** Фрагмент текста **
..............................

Так за что их так не любили? Может, как раз за то, что они не ленились, не попрошайничали и не пьянствовали? Или за то, что одевались не как все и коверкали русскую речь? Что ж, уже перепись 1910 года показала: столичные евреи очень быстро утрачивают традиционную бытовую культуру, без малого половина из них считает русский язык родным, и вообще по темпам ассимиляции они находятся на одном из первых мест среди национальных общин Петербурга.
Однако, несмотря на всё это, отношение к евреям изменилось мало. Они по-прежнему были париями. К примеру, Леон Бакст, прославившийся на весь мир благодаря дягилевским «Русским сезонам» и в 1910-е годы удостоенный во Франции ордена Почётного легиона, у себя на родине оставался всего лишь евреем, которому по закону о черте оседлости было заказано возвращение в Петербург. После резких протестов общественности распоряжение в отношении знаменитого художника всё же отменили, но сам он, глубоко оскорблённый, навсегда отказался хотя бы на день вернуться на родную землю и предпочёл жить и умереть эмигрантом.

..............................

** Данные, извлечённые из коллекции **
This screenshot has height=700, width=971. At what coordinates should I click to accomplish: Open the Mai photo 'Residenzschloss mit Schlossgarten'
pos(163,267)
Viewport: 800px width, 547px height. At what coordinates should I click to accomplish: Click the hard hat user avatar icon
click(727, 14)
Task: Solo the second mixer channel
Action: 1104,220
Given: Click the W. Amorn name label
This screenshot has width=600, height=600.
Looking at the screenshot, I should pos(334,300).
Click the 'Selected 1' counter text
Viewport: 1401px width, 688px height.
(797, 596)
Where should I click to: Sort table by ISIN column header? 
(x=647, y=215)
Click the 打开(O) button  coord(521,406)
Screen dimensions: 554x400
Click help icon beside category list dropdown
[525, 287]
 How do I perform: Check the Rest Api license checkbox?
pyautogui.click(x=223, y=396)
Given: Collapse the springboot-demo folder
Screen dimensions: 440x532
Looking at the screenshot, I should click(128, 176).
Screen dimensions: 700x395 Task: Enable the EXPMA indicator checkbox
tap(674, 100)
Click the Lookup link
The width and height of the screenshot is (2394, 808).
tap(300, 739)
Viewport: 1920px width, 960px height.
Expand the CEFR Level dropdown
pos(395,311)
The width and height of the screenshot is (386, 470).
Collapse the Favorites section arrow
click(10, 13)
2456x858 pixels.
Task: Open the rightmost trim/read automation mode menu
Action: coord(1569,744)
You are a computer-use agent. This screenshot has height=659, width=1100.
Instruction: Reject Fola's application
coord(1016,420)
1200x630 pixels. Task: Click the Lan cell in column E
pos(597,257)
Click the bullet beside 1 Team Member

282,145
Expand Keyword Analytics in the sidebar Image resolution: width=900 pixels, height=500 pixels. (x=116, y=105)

..............................

** Задание 1 **
Перечислите все выводы переписи 1910 года о столичных евреях, которые приводятся во фрагменте.
** Задание 2 **
Ответьте по фрагменту на вопросы, помечая ответы теми же буквами:
(a) В каком году прошла перепись, о которой говорится во фрагменте?
(b) Какой орден получил Леон Бакст во Франции?
(c) Благодаря чему Бакст прославился на весь мир?
** Задание 3 **
Пожалуйста, продолжите фрагмент о петербургских евреях после его последнего предложения.

** Ответ 1 **
- Столичные евреи очень быстро утрачивают традиционную бытовую культуру.
- Без малого половина из них считает русский язык родным.
- По темпам ассимиляции они находятся на одном из первых мест среди национальных общин Петербурга.

** Ответ 2 **
(a) В 1910 году.
(b) Орден Почётного легиона.
(c) Благодаря дягилевским «Русским сезонам».

** Ответ 3 **
Параллельные заметки. В России этническая принадлежность всегда имела не меньшую значимость, чем имущественный уровень и сословный статус. Всё остальное — личные качества, профессия, политические убеждения, если таковые вообще имелись, — обладало лишь второстепенным значением.
В полиэтничной стране столь большое внимание к национальности соседа, сослуживца или просто прохожего чревато весьма опасными последствиями, поскольку дробит огромную нацию на национальные осколки. Видимо, архиепископ Феофан Прокопович, верный соратник Петра I, понял эту опасность одним из первых, а потому придумал слово «россияне», которое могло бы объединить нас всех. Однако по-настоящему неологизм не прижился. Причём, если в ««Толковом словаре русского языка» (М., 1939) под редакцией Дмитрия Ушакова слово ««россияне» фигурировало как ««старин., офиц., торж.» обозначение понятия ««гражданина российского», то в ««Словаре русского языка» (М., 1970) под редакцией Сергея Ожегова этому слову уже не позволено было иметь даже старинную, официальную и торжественную окраску, его попросту превратили… в ««то же, что русский».
Когда президент Борис Ельцин называл сограждан ««россиянами», это казалось свежо и необычно. Но привыкнуть к новому обращению мы снова так и не успели, в лексиконе следующих президентов, Владимира Путина и Дмитрия Медведева, это слово, к сожалению, почти не встречалось.
Начиная с Петра I, самодержавие проводило двойственную национальную политику. С одной стороны, оно давало иностранцам значительные преференции в карьере, жаловании, обзаведении жильём, развитии предпринимательства (что, впрочем, не могло не вызывать раздражения среди коренного населения империи), терпимо относилось к неславянским религиозным верованиям. С другой стороны, оно открыто выражало крайнюю неприязнь к инородцам и ничуть не стеснялось собственной ксенофобии.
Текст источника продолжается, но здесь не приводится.